# Document section
----

In addition, the government adopted the Civilised Labour Policy. In 1925 the government passed the Protective Tariffs Act for the establishment of the manufacturing industry. The Civilised Labour Policy fitted in well with this development as it required that no job in protected industry should be given to blacks as long as there were unemployed white workers. This policy helped to wipe out the poor white problem within a decade. In doing so it created a poor black problem which is still with us today.
The path towards enfranchisement of Africans had been strewn with obstacles throughout the years of 'responsible' government in the Cape. After the formation of Union the franchise right was not extended to the other three provinces. It existed in an extremely attenuated form in Natal, and could be withdrawn by a vote of two-thirds of the two Houses of Parliament sitting together. The Native Representation Act, passed in 1936, removed the African voters from the common voters' roll. Under this Act the Africans were represented in the two Houses as a group. When the National Party came to power in 1948 it lost no time in preparing the ground for a complete denial to Africans of a say in Parliament. In 1950 it passed the Bantu Authorities Act, which provided for the setting up of nine ethnic areas in the reserves. These came to be called Bantustans, and government policy laid down that Africans would satisfy their political aspirations in local government activities in the separate ethnic Bantu Authorities. Thus, by 1959, even the limited representation Africans had was discontinued with the repeal of the Natives Representation Act.
Without dealing with the multitude of other special legislation affecting Africans as a group we have traced the course of legislation sufficiently to illustrate, first, how Africans as a group have been denied political rights; secondly, how as a group they are placed at a disadvantage in comparison with the whites; thirdly, how as a group they are denied the right of ownership of land on a freehold tenure basis outside the reserves, and that even there ownership is extremely limited, as such land is vested in the Native Trust.
In the face of such all-embracing denial of rights to all Africans it would appear that every African would without much persuasion join the forces that fight for his rights. However, experience has taught us that to expect this, would be over simplifying matters.
Whatever reasons may be given to explain away this marriage of capital and white labour against members of their class who happen not to be white, the fact is that the white working class has sacrificed an overwhelming section of the working class at the altar of the race-god. They have created a situation in which black and white must stand facing each other at daggers drawn across the colour line.
Non-conforming White Minority Groups
A small minority of whites have not lined up with either the Nat or United Party (UP) policy on blacks. Such individuals have found a home in small political parties or semi-political organisations. The largest of these is the Progressive Party, whose membership was originally open to everyone irrespective of race until the government put an end to racially mixed political parties. Although it is critical of apartheid policies it appears to insist on white leadership and is only prepared to concede political rights and franchise to Africans on a qualification basis. Other white minorities found a home in the Liberal Party, which disbanded after the government passed legislation against racially mixed political parties. The Congress of Democrats (COD), which had without qualification accepted the policy of the Congress movement, as embodied in the Freedom Charter, was banned.11
Then there is the small band of brave women who are members of the Black Sash. It is not a political party. It focuses attention on grave injustices perpetrated in the name of law against Africans. In recent years it has concentrated on taking up individual cases of suffering, especially under the Pass Laws.

----

[Collected data entries]
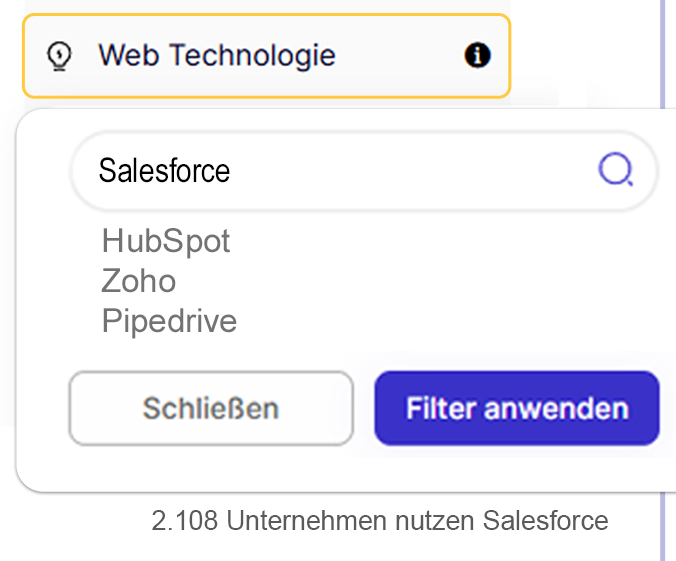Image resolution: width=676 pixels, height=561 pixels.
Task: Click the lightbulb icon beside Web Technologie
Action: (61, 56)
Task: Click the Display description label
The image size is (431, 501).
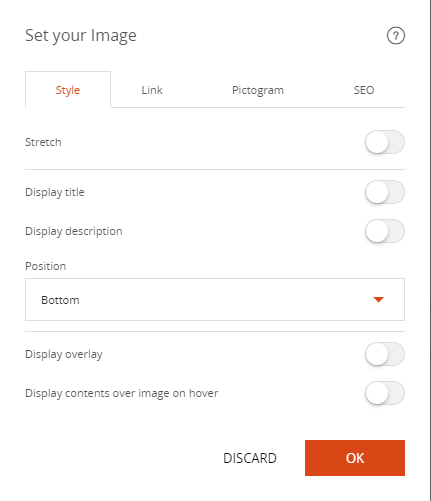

----

# Task item
Continue the passage on race legislation and politics in South Africa, picking up after its final sentence.

# Output of the task
Finally there are those whites who are members of the banned South African Communist Party (SACP), which operates illegally. They are not only unreservedly committed to the struggle towards attaining as a long-term aim a classless society in South Africa, but in the short-term fighting side by side with the liberation forces to achieve the goals set out in the Freedom Charter.
The upshot was that a very small minority of whites are prepared to support equal rights for all in South Africa, irrespective of race of colour.
The Coloureds
The Coloureds, numbering 2 018 262, form the third racial group after the whites, who number 3 750 655.12 The Indians are the smallest group, constituting 620 422.
The Coloureds as a group have not yet reached a high level of class stratification. For decades they have provided labour in the manufacturing industry, the building industry and agriculture in the Cape. It is only recently that a merchant class nucleus has begun to emerge through encouragement by the government-sponsored Coloured Investment Corporation. Except for teaching and nursing, the numbers are still small in the other professions, for example, law and medicine.
Like the Africans they enjoyed the right to vote until recently when they were forced to look to the Coloured Representative Council (CRC) for satisfying their political aspirations.
They have been uprooted from town areas proclaimed as white areas under the Group Areas Act. They have been thrown into locations away from the white areas. The difference between them and the Africans is that in the long-run they will own property in these townships. Most workers belong to the trade unions, but as noted above, since 1953 they have been forced to belong to separate trade unions, that is, not mixed with white workers. In certain industries like the textile union, where they constitute the main membership of the union, they look after the interests of the Africans at Industrial Council negotiations.
Before the introduction of the CRC there were two main anti-government policy organisations that catered for Coloured interests. One was the Coloured People's Congress (CPC), a member of the Congress Alliance. It suffered serious set backs in the late 1950s and the early 1960s as some of its leading members were banned and left the country. The other was the Anti-Coloured Affairs Department (Anti-CAD), an affiliate of NEUM, which disbanded as a result of internal differences. Some of its remnants have found a new home in the African People's Democratic Union of South Africa (APDUSA).
Two main political parties operate the government machinery. As such, despite protestations to the contrary, they support the government policy in practice. They are the Federal Party and the Labour Party, which vie with each other for the leading position in implementing government policy. While the Labour Party were in opposition, it promised that if it were returned to power it would destroy the CRC from within. When they were returned as the majority party in the last election, like the proverbial atheist, they remained within to enjoy the fruits of office.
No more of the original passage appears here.